2. Separate variables

Now, we group all terms involving $x$ on one side and terms involving $y$ on the other side:

$\frac{x}{4 + x^2} \, dx = - \frac{y}{\sqrt{1 + y^2}} \, dy$

3. Integrate both sides

Integrate both sides with respect to their respective variables.

• The integral on the left side: $\int \frac{x}{4 + x^2} \, dx$ This can be done by using substitution. Let $u = 4 + x^2$, then $du = 2x \, dx$, so we get: $\frac{1}{2} \int \frac{du}{u} = \frac{1}{2} \ln|u| = \frac{1}{2} \ln|4 + x^2|$

• The integral on the right side: $\int \frac{y}{\sqrt{1 + y^2}} \, dy$ This can be solved using substitution as well.
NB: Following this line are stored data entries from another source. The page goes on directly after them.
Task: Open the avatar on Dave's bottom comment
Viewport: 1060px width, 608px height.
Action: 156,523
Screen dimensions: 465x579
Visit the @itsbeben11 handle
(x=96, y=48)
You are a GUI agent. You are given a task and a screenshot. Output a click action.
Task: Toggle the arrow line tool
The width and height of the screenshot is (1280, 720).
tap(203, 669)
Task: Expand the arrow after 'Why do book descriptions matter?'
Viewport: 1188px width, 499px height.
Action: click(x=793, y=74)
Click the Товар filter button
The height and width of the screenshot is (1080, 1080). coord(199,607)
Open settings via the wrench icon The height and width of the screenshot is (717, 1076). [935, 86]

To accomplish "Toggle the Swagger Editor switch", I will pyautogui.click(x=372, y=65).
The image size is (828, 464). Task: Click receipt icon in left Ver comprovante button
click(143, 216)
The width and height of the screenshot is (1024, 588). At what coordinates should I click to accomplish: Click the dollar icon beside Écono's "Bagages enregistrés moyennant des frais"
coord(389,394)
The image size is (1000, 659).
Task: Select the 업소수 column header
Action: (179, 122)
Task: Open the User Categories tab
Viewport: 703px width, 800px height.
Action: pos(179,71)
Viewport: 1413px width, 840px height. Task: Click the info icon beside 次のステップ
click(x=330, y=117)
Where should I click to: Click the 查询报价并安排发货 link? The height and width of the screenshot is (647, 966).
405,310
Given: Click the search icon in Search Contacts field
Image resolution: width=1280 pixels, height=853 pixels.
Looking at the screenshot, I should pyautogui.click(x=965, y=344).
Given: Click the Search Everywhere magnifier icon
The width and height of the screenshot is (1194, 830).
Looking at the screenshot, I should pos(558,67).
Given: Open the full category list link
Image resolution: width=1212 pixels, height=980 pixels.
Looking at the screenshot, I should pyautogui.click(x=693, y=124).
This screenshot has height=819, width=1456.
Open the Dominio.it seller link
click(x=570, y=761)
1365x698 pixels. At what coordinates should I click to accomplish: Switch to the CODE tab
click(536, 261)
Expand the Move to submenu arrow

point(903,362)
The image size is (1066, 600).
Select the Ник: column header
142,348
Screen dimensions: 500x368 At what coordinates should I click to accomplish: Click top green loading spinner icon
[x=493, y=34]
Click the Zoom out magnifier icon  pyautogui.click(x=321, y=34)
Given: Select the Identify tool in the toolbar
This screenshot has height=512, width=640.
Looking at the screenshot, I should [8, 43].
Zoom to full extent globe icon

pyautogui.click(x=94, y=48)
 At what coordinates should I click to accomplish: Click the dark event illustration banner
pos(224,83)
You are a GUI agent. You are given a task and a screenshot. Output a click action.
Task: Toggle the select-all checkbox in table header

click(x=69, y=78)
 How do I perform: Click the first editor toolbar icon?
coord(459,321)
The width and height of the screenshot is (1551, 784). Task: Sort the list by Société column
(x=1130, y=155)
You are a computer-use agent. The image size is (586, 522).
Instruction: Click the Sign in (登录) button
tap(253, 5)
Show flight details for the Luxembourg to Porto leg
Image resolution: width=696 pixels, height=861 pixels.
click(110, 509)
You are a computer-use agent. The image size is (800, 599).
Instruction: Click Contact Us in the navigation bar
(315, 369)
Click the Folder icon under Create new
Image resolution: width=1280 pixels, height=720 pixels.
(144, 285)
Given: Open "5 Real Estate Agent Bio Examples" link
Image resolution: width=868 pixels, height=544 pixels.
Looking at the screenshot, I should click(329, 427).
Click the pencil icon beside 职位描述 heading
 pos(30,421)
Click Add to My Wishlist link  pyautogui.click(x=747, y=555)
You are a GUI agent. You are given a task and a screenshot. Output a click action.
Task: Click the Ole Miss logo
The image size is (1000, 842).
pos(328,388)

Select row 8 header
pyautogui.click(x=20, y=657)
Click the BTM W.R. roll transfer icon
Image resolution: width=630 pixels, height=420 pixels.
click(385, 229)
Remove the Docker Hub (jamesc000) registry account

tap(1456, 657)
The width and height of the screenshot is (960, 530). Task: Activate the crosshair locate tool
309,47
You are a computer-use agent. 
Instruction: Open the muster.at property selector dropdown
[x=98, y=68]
Let $v = 1 + y^2$, then $dv = 2y \, dy$, giving: $\frac{1}{2} \int \frac{dv}{\sqrt{v}} = \sqrt{v} = \sqrt{1 + y^2}$

4. Combine the results

After integrating both sides, we have:

$\frac{1}{2} \ln|4 + x^2| = - \sqrt{1 + y^2} + C$

Multiply both sides by 2 to simplify:

$\ln|4 + x^2| = -2\sqrt{1 + y^2} + C'$

5. Exponentiate both sides

To remove the logarithm, exponentiate both sides:

$4 + x^2 = e^{-2\sqrt{1 + y^2} + C'}$

Since $e^{C'}$ is just a constant, we can rewrite the equation as:

$4 + x^2 = C \cdot e^{-2\sqrt{1 + y^2}}$

This is the implicit solution to the differential equation.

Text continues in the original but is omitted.